## FRAGMENT OM TE LEZEN
+ + + +
Ad Schenk. Foto: Jan Jansen

De problematiek van ontspoorde jongeren hield Ad en Toos in toenemende mate bezig. “We hebben toen een radicale keuze gemaakt, die een volledige wending in ons leven zou betekenen, door te gaan werken in de hulpverlening. Daarom zijn we met de winkel gestopt en allebei gaan studeren aan de Sociale Academie De Horst in Driebergen, een toen links-radicaal opleidingsinstituut. Omdat ik tijdens die opleiding al dertig jaar was, kreeg ik een baan als groepsleider bij het katholieke opvoedingsgesticht Beukenrode in Doorn. Dat was een observatietehuis voor moeilijk opvoedbare jongeren tot eenentwintig jaar. We kregen daarbij ook nog een dienstwoning op het terrein van het tehuis.”

Begin jaren zeventig begon een tijd van protesten en democratisering. Dolle Mina met baas in eigen buik. Studenten en arbeiders streden voor medezeggenschap in onderwijs en in bedrijven. Overal werden ondernemingsraden opgericht. “Ook in Beukenrode werd vergaderd over medebeslissingsrecht en inzage in rapporten door pupillen. Toen pupillen zagen dat het niet zo ging als ze wilden, kwamen ze in opstand. Een conflict over de biertap in het recreatiecentrum was de feitelijke aanleiding voor de bezetting van Beukenrode. Omdat ik de directie had gewaarschuwd voor onlusten werd ik niet vertrouwd, op non-actief gezet en later ontslagen. Zeven pupillen zochten bij ons thuis in onze dienstwoning onderdak, waarvan er drie permanent bij ons zijn ingetrokken.”

Na Beukenrode is Ad Schenk gaan werken bij het Jongeren Advies Centrum (JAC) aan de Oudegracht, een belangenvereniging voor minderjarigen die in open of gesloten internaten verblijven of in pleeggezinnen. “In de loop van de eerste maanden zijn tien jongens van Beukenrode bij het JAC komen aanlopen en niet meer teruggegaan. We konden ze aan het werk zetten in de werfkelder van het JAC onder Tivoli door ze spullen die langs de straat stonden te laten opknappen en weer verkopen. Daarbij maakten we gebruik van de overheidsregeling waarbij je met behoud van uitkering vrijwilligerswerk kon doen. Dat ging heel goed want we zagen dat jongeren weer zelfvertrouwen kregen en structuur in hun leven. Langzaam maar zeker kregen ze hun bestaan weer op de rails.”
+ + + +
## INHOUD VAN DE LIJST
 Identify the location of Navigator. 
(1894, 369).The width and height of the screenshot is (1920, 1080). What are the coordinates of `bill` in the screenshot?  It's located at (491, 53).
+ + + +
## WAT TE DOEN
Kun je de tekst over Ad Schenk en het werk met ontspoorde jongeren voortzetten, te beginnen na de laatste zin?

## RESULTAAT
Zo is eigenlijk op een natuurlijke wijze het Kringloop Centrum Utrecht de ARM ontstaan. De ARM staat voor Alternatieve Renovatie Maatschappij. Ad Schenk, Toos Biljard en Drea de Graaf hebben in 1982 de ARM officieel opgericht. “Het is een stichting met een ideële doelstelling die hergebruik bevordert van spullen waar mensen vanaf willen en nu aan de ARM kunnen worden aangeboden. Het belangrijkste doel, naast hergebruik, is dat aan jongeren zonder werk een zinvol bestaan wordt geboden. Die jongeren zijn veelal ‘klant’ van hulpverleningsinstanties. Ze knappen meubels, fietsen, kleding en allerlei elektrische apparaten op.”

De ARM kreeg inmiddels de beschikking over drie werfkelders, een grachtenpand aan de Oudegracht en een grote loods in Hooggraven. “Tijdens de economische crisis in de jaren tachtig en door hard te werken konden we telkens verder uitbreiden. Het pand Oudegracht 247 bijvoorbeeld waarvan we de werfkelder huurden, was van een oude man aan wie we mantelzorg boden. Toen hij naar een verzorgingshuis moest, konden we het hele pand voor een redelijk bedrag kopen met een hypotheek via een garantiestelling van het Julianafonds. We hadden een behoorlijke omzet en inkomsten, want mede door de vraag van vele studenten in de stad liep de verkoop van opgeknapte spullen goed.”

In de stichting Kringloop Centrum Utrecht de ARM zijn nu ruim honderd personen actief. Veertig daarvan hebben een diensverband, waarvan dertig uit de doelgroep. “De meeste jongeren die we hier opvangen, werken gemiddeld drie tot vier jaar bij ons. Ik nam ze in het begin een maand lang mee om ze volledig in te werken. Dan merk je of ze het goed oppakken en of ze de noodzakelijke discipline kunnen opbrengen. Sinds 2012 heb ik de dagelijkse leiding van de stichting overgedragen aan mijn zoon en dochter.”